Schools in Wales are still not producing pupils who are "job ready", despite a greater focus on skills in the curriculum, according to a critical new report.
The Wales Employment and Skills Board says schools and colleges must "substantially" raise the status of basic skills and make "employability" as important to pupils as gaining good GCSEs.
In its first annual report, the board, chaired by Sir Adrian Webb, former chancellor of the University of Glamorgan, urges the Assembly government to double its efforts to make young people fit for work - one of six major recommendations in the report.
It says that despite the skills-led Welsh baccalaureate qualification and other education initiatives, not enough is being done and change cannot "come quickly enough".

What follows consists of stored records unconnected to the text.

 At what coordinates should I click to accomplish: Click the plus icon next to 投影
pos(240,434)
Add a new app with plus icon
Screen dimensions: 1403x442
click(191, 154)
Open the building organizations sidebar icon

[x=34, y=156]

According to a recent report by the UK Commission for Employment and Skills, 63 per cent of employers in Wales believe the education system does not give enough people the skills they need to start work, compared with 48 per cent of employers in Scotland, 49 per cent in England, and 50 per cent in Northern Ireland.
The report says: "We strongly believe that government can do more (for example through the national qualification structure) to ensure that the importance of basic skills teaching and of all learners acquiring good basic skills is recognised throughout the education system."
The report praises the Welsh bac, with its focus on academic and vocational study as well as personal development, as "potentially a major advantage" for Wales. Although the qualification is fast emerging as an alternative to A-levels and gaining recognition from universities across the UK, the report says not enough employers know about it.
It is also critical of FE funding cuts for next year, while sympathising with the difficult economic conditions the government faces.
Hinting at the recent furore over perceived budget cuts in post-16 funding, the reports says it cannot believe that, at a time when the government is telling employers not to cut back on training, it would reduce FE funding.
Dr Philip Dixon, director of the Association of Teachers and Lecturers Cymru, agreed that there needed to be even more focus on skills. "I'm all in favour of broadening out from this narrow conception of what a good school is," he said, "but it needs a lot more work - how do you measure employability?"
The skills board report says it will work to understand better what employability means to employers and how the education system in Wales can respond.
A spokesman for the Assembly government said many of the preliminary recommendations made by Sir Adrian were already being implemented. Initiatives such as Flying Start for under-threes and the play-led foundation phase were giving children skills at a young age.
"Basic skills are a priority for us," he said, adding that the report's recommendation was a "timely message" as the Assembly government evaluates the success of Words Talk, Numbers Count, its second basic skills strategy, which ends next year. He said the government would continue its "extensive" campaign to promote the Welsh bac, especially to employers.